PLUMAGE EVOLUTION IN THE OROPENDOLAS AND CACIQUES: DIFFERENT DIVERGENCE RATES IN POLYGYNOUS AND MONOGAMOUS TAXA

Avian plumage colors are frequently used in studies of sexual selection, yet surprisingly little is known about how these traits evolve under different mating systems. We compared historical rates of divergence in male color patterns among the oropendolas and caciques (genera Cacicus , Gymnostinops, Ocyalus , and Psarocolius ), a group with both polygynous and monogamous representatives. Reconstructing the evolution of individual color patches on a molecular phylogeny showed that overall color patterns have changed much more rapidly in oropendolas, which comprise two groups that evolved polygyny independently, than in caciques, which are predominantly monogamous. None of these taxa are notably sexually dichromatic, however, suggesting that higher rates of plumage evolution occurred in both sexes rather than just males. Despite high rates of change, color patterns show few examples of convergence among taxa, similar to the lack of homoplasy in male song among oropendolas but in a stark contrast to the repeated convergence in both plumage and song patterns found in a closely related, monogamous clade, the New World orioles ( Icterus ). Our results support previous suggestions that display traits evolve more rapidly and with less homoplasy in polygynous mating systems, and we provide surprising evidence that these patterns may occur in both sexes.     

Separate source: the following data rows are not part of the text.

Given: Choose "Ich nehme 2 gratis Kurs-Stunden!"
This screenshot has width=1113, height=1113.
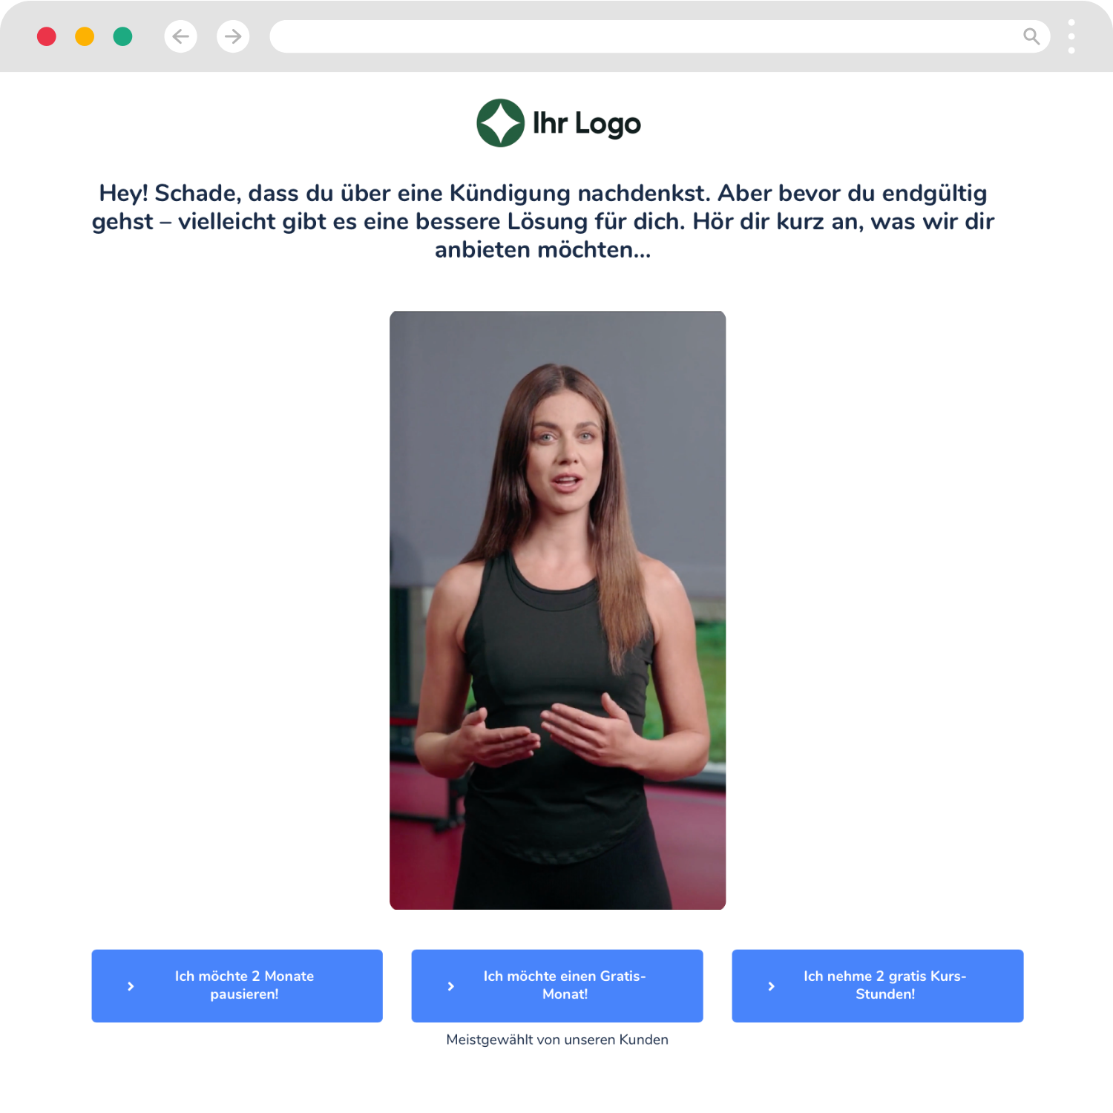Looking at the screenshot, I should (884, 985).
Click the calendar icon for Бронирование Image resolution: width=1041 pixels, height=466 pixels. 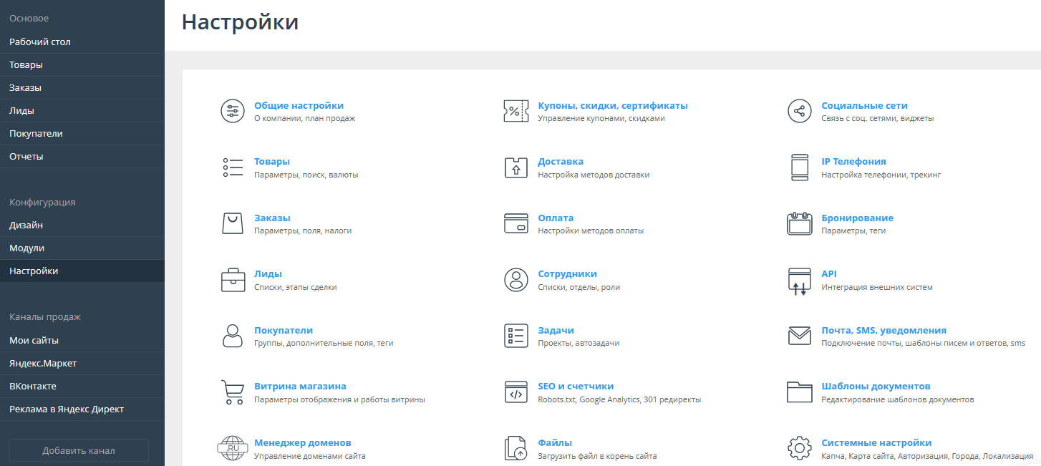click(799, 223)
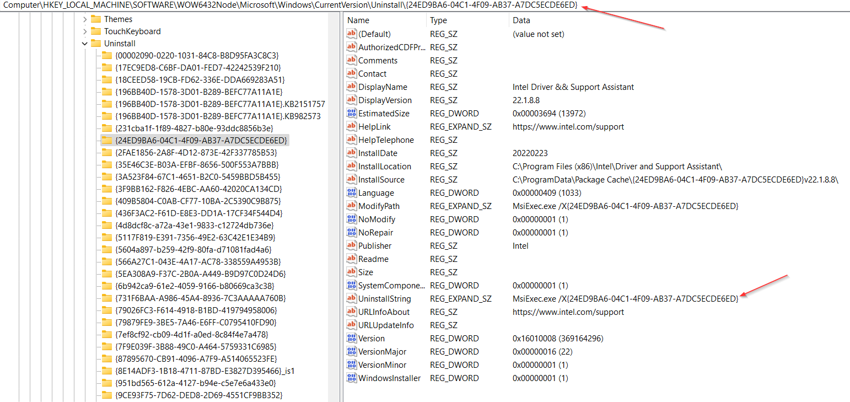Image resolution: width=850 pixels, height=402 pixels.
Task: Click the folder icon for TouchKeyboard key
Action: tap(96, 31)
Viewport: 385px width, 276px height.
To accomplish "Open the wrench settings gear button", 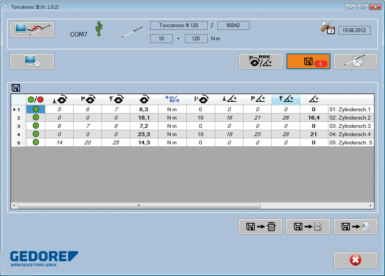I will (355, 61).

Reconstructing plumage evolution in orioles (Icterus): repeated convergence and reversal in patterns

Several empirical studies suggest that sexually selected characters, including bird plumage, may evolve rapidly and show high levels of convergence and other forms of homoplasy. However, the processes that might generate such convergence have not been explored theoretically. Furthermore, no studies have rigorously addressed this issue using a robust phylogeny and a large number of signal characters. We scored the appearance of 44 adult male plumage characters that varied across New World orioles (Icterus). We mapped the plumage characters onto a molecular phylogeny based on two mitochondrial genes. Reconstructing the evolution of these characters revealed evidence of convergence or reversal in 42 of the 44 plumage characters. No plumage character states are restricted to any groups of species higher than superspecies in the oriole phylogeny. The high frequency of convergence and reversal is reflected in the low overall retention index (RI = 0.66) and the low overall consistency index (CI = 0.28). We found similar results when we mapped plumage changes onto a total evidence tree. Our findings reveal that plumage patterns and colors are highly labile between species of orioles, but highly conserved within the oriole genus. Furthermore, there are at least two overall plumage types that have convergently evolved repeatedly in the three oriole clades. This overall convergence leads to significant conflict between the molecular and plumage data. It is not clear what evolutionary processes lead to this homoplasy in individual characters or convergence in overall pattern. However, evolutionary constraints such as developmental limitations and genetic correlations between characters are likely to play a role. Our results are consistent with the belief that avian plumage and other sexually selected characters may evolve rapidly and may exhibit high homoplasy. The overall convergence in oriole plumage patterns is an interesting evolutionary phenomenon, but it cautions against heavy reliance on plumage characters for constructing phylogenies.